- [Problem requirements] Copy the stretch of lines from the very first one through the line containing "Action: point(400,14)", reproducing each line without changes.

Collected data entries

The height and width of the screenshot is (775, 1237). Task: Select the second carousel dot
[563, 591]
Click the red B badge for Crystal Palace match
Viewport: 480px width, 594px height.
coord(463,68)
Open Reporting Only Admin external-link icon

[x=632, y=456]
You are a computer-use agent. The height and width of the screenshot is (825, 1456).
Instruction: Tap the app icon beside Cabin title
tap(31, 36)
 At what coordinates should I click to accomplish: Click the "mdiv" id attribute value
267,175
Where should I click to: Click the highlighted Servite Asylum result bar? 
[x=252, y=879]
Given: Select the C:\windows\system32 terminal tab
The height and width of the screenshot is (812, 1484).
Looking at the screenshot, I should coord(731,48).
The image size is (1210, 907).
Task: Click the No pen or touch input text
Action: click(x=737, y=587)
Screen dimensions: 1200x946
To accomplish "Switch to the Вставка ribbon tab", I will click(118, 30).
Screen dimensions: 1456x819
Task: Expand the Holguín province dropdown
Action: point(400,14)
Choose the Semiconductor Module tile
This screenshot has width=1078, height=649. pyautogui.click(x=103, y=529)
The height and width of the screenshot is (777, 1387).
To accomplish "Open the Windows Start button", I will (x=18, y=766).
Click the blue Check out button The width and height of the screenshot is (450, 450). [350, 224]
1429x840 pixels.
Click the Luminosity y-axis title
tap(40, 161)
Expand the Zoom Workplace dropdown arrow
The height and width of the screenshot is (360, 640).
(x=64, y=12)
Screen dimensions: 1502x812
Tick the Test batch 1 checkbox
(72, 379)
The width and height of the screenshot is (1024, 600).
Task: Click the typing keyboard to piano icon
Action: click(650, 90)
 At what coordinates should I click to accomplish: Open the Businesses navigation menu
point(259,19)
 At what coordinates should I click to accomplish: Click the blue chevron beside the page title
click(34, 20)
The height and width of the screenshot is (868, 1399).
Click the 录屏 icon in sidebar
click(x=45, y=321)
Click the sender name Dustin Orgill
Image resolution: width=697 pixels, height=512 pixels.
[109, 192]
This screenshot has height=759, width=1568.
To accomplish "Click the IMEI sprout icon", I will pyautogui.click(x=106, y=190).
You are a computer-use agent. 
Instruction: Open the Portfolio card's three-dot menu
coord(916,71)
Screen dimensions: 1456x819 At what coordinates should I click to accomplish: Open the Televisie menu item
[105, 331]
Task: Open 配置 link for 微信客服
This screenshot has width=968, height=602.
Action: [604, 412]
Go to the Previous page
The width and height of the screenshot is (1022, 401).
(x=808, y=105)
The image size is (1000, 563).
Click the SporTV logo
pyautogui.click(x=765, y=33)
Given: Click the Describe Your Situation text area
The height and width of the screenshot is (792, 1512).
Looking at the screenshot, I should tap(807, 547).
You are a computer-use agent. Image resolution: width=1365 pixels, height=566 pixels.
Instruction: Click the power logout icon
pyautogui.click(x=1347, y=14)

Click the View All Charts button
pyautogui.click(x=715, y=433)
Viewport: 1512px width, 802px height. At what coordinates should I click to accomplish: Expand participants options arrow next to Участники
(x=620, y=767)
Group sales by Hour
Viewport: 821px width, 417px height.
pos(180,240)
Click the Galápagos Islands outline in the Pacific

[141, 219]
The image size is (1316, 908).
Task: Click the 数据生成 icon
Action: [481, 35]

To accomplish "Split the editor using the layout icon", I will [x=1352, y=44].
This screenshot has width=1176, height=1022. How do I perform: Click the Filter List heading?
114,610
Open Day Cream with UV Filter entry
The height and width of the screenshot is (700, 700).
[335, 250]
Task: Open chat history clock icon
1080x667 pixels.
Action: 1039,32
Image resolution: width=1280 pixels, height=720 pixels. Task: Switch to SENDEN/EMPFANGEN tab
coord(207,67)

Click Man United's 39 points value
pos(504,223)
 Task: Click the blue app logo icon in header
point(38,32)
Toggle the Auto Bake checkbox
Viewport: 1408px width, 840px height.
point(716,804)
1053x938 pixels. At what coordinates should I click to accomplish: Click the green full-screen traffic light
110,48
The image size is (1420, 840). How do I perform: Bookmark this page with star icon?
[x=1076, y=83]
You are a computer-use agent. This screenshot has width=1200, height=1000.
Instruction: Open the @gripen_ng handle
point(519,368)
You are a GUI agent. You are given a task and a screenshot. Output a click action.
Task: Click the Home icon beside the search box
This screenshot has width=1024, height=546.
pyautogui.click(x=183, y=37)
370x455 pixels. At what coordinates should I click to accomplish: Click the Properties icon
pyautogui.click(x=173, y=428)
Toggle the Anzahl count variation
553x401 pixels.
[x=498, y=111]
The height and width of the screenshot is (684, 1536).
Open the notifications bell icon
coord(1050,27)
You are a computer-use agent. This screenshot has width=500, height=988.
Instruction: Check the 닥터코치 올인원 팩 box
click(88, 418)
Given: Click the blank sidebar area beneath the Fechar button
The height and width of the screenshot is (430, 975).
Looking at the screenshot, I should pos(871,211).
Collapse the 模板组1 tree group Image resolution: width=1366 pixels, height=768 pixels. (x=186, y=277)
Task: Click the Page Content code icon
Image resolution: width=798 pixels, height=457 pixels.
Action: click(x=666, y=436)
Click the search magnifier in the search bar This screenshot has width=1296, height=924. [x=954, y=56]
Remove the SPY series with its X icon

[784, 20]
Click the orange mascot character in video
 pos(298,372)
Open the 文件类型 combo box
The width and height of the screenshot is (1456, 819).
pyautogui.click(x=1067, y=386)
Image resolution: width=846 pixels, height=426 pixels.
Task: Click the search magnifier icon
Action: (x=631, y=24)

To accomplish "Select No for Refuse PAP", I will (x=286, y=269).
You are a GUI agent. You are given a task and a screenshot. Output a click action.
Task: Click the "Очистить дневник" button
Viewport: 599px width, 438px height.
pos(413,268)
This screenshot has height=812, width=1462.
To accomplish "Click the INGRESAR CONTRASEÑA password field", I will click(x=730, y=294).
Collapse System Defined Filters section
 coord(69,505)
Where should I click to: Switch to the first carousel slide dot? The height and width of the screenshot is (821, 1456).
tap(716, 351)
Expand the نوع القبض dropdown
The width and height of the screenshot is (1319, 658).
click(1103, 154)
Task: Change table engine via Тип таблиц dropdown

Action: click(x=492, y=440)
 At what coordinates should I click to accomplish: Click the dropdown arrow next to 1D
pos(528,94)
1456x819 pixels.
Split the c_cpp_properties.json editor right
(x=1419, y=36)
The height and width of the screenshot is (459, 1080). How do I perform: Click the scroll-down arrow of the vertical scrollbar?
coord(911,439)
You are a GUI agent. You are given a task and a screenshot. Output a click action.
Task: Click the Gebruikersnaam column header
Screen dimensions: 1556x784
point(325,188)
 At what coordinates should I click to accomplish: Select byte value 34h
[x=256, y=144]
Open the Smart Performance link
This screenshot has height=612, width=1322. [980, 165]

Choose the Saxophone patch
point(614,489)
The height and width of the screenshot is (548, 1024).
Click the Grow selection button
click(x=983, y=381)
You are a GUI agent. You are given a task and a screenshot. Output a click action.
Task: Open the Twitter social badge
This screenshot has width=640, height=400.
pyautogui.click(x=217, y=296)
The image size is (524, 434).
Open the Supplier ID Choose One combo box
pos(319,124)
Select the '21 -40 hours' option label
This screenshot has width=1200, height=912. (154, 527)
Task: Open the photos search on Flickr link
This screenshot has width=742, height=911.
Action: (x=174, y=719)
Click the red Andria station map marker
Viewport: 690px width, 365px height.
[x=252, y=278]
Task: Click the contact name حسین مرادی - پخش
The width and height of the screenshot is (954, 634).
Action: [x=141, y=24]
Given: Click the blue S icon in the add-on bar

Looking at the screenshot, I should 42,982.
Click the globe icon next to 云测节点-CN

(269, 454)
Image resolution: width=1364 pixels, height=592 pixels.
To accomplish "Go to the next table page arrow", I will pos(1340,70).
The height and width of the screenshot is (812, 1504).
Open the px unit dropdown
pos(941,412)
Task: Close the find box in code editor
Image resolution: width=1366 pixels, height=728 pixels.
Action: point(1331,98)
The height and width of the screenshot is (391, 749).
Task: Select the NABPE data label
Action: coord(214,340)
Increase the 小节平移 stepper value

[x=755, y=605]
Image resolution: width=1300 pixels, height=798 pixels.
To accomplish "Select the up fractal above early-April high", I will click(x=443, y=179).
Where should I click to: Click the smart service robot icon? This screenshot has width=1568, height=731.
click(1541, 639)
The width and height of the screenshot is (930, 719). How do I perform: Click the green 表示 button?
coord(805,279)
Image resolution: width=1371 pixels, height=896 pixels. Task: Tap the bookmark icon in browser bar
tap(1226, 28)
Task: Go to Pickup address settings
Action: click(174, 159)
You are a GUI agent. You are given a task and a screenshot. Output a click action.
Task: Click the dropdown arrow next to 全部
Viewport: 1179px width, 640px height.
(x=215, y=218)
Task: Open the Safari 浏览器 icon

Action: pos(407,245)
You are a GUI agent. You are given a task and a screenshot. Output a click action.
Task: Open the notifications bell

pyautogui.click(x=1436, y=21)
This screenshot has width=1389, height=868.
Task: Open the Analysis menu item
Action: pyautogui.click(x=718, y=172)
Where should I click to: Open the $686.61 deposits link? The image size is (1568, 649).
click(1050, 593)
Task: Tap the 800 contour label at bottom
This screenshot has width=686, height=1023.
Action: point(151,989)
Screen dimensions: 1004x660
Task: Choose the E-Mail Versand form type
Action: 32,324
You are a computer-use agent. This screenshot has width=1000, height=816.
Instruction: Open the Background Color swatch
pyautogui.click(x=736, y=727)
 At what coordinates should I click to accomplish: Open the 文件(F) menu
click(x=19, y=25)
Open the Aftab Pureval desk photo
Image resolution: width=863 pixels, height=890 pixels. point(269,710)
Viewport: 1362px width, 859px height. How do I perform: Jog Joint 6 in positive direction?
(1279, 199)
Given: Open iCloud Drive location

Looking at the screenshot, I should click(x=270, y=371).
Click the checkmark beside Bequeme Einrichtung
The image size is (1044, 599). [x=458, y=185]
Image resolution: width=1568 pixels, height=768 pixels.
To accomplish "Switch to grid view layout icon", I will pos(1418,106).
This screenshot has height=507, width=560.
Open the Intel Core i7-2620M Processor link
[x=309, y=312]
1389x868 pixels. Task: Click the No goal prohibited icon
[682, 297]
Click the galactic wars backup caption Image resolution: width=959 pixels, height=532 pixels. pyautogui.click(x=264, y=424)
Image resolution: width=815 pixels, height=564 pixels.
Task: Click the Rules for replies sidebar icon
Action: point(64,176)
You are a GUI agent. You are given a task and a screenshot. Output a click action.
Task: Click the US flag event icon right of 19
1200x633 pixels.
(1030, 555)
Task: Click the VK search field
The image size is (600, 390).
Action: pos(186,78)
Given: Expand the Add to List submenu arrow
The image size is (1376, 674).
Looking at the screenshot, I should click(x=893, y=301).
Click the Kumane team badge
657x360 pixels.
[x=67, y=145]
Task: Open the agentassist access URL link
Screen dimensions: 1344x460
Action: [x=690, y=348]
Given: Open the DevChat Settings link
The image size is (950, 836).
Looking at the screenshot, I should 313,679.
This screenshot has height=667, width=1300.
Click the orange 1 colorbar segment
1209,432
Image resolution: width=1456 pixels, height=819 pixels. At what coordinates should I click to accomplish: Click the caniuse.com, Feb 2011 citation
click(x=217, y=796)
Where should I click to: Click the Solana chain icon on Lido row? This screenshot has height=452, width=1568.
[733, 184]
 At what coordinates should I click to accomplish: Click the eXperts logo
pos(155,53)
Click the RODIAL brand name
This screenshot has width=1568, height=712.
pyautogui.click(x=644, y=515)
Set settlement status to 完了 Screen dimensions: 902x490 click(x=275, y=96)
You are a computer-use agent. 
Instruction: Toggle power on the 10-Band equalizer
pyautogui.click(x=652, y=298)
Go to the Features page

- [Result]
The height and width of the screenshot is (775, 1237). Task: Select the second carousel dot
[563, 591]
Click the red B badge for Crystal Palace match
Viewport: 480px width, 594px height.
coord(463,68)
Open Reporting Only Admin external-link icon

[x=632, y=456]
You are a computer-use agent. The height and width of the screenshot is (825, 1456).
Instruction: Tap the app icon beside Cabin title
tap(31, 36)
 At what coordinates should I click to accomplish: Click the "mdiv" id attribute value
267,175
Where should I click to: Click the highlighted Servite Asylum result bar? 
[x=252, y=879]
Given: Select the C:\windows\system32 terminal tab
The height and width of the screenshot is (812, 1484).
Looking at the screenshot, I should coord(731,48).
The image size is (1210, 907).
Task: Click the No pen or touch input text
Action: click(x=737, y=587)
Screen dimensions: 1200x946
To accomplish "Switch to the Вставка ribbon tab", I will click(118, 30).
Screen dimensions: 1456x819
Task: Expand the Holguín province dropdown
Action: point(400,14)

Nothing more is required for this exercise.